A SECTOR-wide collaboration from all 15 rural research development corporations is aiming at the latent opportunities for all primary industries in digital decision making tools.
The Precision to Decision project, known as P2D, was undertaken throughout 2017 and has just handed down its final report.
It was the first ever universal joint effort from the RDCs and the results offer tantalising potential.
P2D found that switching from analogue to digital production models could boost the ag sector’s production value by $20.3 billion, or 25 per cent on average across all industries.
The project was led by the Cotton Research Development Corporation and supported by the Australian Farm Institute think tank.

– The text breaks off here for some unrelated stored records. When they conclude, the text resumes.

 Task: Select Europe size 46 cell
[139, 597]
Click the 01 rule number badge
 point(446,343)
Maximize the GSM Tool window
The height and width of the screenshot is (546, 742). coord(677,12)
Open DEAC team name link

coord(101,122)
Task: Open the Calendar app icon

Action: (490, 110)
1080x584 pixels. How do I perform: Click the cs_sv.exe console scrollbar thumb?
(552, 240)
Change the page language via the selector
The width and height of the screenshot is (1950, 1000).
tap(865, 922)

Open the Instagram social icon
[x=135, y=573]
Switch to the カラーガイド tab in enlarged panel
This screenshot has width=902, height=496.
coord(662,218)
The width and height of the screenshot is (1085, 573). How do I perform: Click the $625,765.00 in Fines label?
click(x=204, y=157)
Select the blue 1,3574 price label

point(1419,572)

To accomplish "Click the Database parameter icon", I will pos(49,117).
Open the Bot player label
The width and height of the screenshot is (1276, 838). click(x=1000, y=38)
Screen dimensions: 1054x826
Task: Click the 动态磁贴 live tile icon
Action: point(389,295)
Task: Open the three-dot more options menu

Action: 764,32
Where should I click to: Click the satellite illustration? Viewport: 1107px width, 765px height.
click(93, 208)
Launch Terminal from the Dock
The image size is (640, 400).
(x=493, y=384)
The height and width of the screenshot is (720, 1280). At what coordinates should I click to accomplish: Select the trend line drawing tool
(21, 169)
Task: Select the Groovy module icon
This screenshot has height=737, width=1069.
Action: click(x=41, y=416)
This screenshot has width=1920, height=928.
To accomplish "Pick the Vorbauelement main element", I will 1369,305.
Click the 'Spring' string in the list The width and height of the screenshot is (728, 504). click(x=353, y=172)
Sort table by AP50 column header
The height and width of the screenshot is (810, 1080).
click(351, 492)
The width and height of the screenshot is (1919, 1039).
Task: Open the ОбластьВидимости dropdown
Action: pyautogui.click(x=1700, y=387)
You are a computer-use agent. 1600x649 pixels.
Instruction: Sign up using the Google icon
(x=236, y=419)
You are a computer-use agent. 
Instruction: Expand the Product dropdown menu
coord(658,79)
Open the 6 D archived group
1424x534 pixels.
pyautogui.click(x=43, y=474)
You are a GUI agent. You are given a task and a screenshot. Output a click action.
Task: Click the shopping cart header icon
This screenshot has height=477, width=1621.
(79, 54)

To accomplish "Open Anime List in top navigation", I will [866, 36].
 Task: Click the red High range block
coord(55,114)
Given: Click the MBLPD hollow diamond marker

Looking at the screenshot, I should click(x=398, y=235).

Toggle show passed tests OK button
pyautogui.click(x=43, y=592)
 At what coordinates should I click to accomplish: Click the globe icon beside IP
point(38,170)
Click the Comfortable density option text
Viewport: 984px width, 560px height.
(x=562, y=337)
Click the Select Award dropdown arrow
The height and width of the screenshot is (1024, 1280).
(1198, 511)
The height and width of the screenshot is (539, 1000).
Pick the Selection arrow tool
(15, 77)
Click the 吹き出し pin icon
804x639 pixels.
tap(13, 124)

The findings are focused on two themes: identifying the scale and location of opportunities in individual industries and mapping the path for industry and government reform to realise burgeoning digital opportunities.
Australian Farm Institute general manager research Richard Heath guided the investigation.
He said a “big picture fix” was required, including a new Digital Agriculture Taskforce Australia and collaborative efforts to secure data speeds and volumes and open access to game-changing datasets.
“A lack of producer control, on-farm connectivity and the under-utilisation of data has put us at a global disadvantage,” Mr Heath said.
“We’ve now got a pathway to transform Australian farm business management and decision making through effective digital agriculture adoption. We just need to act,” Mr Heath said.
A CSIRO study funded by the P2D project identified the key gaps created by poor on-farm connectivity, such as limited use of farm analytical software.
While 89pc of respondents collect at least one type of farm data, only 19pc said they used specialist farm software to manage it.